Ebey's Landing National Historical Reserve

national-parkshistorypreservationagriculture
4 min read

The fields on Ebey's Prairie look the same from the air today as they would have in 1855. The property lines follow the original Donation Land Claim boundaries. The crops rotate through the same rich soil that Isaac Ebey plowed when he homesteaded here in 1850. This is not a reconstruction or a living history exhibit -- it is an actual working agricultural landscape that has been in continuous cultivation for more than 170 years. Congress recognized what that meant in 1978, creating Ebey's Landing National Historical Reserve as the first such designation in the nation. Unlike a typical national park, this 22-square-mile reserve is a patchwork of federal, state, county, and private property where preservation and daily life coexist.

A Different Kind of Park

Most National Park Service units own and control their land outright. Ebey's Landing operates on a fundamentally different model. Of the reserve's roughly 14,000 acres, only 209 are federally owned. The rest belongs to the state of Washington, Island County, and private landowners. A local trust board manages the reserve in partnership with the Park Service, balancing historic preservation with the needs of people who actually live and farm within its boundaries. This collaborative structure was radical when it was authorized on November 10, 1978, and it remains unusual. The reserve encompasses the town of Coupeville, one of the oldest communities in Washington, along with Fort Casey and Fort Ebey State Parks, a section of the Pacific Northwest National Scenic Trail, and the Central Whidbey Island Historic District. Ninety-one buildings and structures within the reserve are listed on the National Register of Historic Places.

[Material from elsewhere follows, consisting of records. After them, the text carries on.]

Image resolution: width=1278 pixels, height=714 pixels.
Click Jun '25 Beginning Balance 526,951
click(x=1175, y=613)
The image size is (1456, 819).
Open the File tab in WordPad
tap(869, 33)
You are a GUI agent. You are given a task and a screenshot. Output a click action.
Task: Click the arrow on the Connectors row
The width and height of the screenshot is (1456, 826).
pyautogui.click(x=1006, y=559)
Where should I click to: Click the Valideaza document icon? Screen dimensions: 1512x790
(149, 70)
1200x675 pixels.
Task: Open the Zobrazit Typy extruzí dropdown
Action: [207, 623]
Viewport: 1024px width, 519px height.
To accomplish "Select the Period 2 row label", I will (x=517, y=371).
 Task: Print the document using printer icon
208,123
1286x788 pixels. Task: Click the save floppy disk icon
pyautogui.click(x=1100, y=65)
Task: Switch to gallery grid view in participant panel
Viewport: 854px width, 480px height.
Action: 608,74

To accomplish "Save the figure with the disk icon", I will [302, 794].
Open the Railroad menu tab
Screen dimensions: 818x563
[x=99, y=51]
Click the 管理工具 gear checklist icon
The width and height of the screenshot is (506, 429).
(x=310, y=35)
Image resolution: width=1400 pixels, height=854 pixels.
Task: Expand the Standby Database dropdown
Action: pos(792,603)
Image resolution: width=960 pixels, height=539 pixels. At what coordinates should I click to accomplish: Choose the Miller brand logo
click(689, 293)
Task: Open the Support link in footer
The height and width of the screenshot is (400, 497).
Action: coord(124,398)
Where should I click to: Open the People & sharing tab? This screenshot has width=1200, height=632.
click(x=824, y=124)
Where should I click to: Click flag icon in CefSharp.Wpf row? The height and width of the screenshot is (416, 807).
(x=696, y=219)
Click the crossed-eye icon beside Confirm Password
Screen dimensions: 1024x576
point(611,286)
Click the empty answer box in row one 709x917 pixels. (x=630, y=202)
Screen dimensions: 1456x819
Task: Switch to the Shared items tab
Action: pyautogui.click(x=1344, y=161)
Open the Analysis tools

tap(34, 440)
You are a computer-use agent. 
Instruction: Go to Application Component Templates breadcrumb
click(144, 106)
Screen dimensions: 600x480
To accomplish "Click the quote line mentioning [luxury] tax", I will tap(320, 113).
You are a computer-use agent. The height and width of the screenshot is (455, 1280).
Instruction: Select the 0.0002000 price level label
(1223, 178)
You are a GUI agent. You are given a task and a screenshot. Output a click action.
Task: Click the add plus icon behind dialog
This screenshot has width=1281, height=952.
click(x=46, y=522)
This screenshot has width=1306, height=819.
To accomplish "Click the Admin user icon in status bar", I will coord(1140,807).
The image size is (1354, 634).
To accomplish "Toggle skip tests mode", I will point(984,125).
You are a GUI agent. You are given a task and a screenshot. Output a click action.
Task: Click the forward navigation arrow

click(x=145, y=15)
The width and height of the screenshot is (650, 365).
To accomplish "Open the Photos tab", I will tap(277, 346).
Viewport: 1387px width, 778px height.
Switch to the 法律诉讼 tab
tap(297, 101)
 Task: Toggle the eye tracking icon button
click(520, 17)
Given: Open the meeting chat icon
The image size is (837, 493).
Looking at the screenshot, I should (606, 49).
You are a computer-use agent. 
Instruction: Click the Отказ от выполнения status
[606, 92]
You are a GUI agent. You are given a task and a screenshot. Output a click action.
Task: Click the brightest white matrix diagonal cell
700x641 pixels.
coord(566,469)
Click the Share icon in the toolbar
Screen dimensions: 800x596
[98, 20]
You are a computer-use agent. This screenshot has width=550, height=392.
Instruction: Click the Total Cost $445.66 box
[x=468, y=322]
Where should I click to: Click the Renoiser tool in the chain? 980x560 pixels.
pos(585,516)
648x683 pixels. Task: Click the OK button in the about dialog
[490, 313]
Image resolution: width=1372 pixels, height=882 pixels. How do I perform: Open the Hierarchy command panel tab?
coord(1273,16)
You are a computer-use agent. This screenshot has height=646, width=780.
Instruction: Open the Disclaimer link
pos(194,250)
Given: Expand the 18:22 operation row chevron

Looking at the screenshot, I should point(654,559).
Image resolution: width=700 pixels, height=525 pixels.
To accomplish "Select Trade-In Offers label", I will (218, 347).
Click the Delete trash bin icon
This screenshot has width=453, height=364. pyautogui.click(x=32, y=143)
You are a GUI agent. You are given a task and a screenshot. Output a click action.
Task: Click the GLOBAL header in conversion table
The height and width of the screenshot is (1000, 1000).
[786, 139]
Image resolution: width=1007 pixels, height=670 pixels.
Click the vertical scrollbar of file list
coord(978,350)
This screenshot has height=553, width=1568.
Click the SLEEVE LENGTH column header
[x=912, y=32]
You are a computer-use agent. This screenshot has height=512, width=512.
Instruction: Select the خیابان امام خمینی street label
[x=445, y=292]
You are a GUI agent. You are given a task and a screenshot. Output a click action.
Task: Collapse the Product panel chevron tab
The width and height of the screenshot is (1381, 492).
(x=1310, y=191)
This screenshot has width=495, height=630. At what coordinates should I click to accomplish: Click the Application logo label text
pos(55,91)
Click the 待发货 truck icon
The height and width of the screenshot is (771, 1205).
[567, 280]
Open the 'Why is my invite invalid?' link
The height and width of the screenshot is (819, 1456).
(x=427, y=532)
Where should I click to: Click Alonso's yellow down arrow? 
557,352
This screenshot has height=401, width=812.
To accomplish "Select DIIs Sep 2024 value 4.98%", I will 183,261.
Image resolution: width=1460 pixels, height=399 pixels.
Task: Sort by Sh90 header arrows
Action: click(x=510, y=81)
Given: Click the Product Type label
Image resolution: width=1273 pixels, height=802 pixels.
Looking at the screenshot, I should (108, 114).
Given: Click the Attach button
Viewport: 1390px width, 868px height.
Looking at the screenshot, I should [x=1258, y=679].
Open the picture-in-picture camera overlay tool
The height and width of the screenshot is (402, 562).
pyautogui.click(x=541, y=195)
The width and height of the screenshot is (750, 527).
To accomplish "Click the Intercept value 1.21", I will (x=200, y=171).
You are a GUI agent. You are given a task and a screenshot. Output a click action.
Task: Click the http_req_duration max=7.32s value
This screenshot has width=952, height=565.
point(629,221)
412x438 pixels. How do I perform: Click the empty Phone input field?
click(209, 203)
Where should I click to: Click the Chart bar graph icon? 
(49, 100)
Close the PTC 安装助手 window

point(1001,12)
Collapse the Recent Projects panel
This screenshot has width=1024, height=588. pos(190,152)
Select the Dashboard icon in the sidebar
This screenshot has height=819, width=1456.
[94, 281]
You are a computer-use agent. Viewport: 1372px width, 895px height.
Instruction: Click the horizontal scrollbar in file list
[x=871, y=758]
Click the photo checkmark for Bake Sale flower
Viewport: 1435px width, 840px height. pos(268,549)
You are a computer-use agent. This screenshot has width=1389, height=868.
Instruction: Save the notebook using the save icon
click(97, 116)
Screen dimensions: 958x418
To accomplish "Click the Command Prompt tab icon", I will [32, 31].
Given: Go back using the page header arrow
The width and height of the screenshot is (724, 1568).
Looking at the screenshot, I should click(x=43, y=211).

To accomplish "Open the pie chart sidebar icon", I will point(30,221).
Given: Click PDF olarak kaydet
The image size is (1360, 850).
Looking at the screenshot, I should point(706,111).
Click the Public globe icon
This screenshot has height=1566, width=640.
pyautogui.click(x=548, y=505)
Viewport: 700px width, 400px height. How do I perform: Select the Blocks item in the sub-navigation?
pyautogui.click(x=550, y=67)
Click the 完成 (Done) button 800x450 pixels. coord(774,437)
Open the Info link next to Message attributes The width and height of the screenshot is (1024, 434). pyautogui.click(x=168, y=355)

Layers Written in the Land

The reserve tells its story through geography as much as architecture. Captain George Vancouver explored Puget Sound in 1792, and the coastline he charted is essentially unchanged. Colonel Isaac Ebey filed his Donation Land Claim in 1850, and the prairie he farmed still produces crops in the same field patterns. The Oregon Trail brought waves of settlers in the 1850s, and their farmsteads, blockhouses, and cemeteries dot the bluffs and valleys. The Sergeant Clark House and the Coupeville grain wharf anchor the historic district downtown, where Victorian storefronts face the waterfront much as they did a century ago. The Admiralty Inlet Natural Area Preserve protects the dramatic coastal bluffs that define the reserve's western edge -- the same bluffs where Isaac Ebey was killed by northern raiders in 1857, an event that reverberates through every interpretive sign and trail marker in the reserve.

Walking Through Time

Visitors to the reserve can hike the bluff trail above Ebey's Landing, where the prairie drops 200 feet to a driftwood-strewn beach with views across Admiralty Inlet to the Olympic Mountains. The trail connects to Fort Ebey State Park, where World War II-era gun emplacements overlook the Strait of Juan de Fuca, and to Fort Casey, where larger batteries once guarded the entrance to Puget Sound. Between the forts, the farmland rolls in open waves of green and gold, depending on the season. The Pacific Northwest National Scenic Trail crosses through, linking the reserve to a much larger network of long-distance paths. What makes the experience unusual is the absence of typical park infrastructure -- no entrance gates, no admission fees, no shuttle buses. You drive through the reserve on regular county roads, passing working farms and occupied houses. The history is not behind a rope line. It is the landscape itself.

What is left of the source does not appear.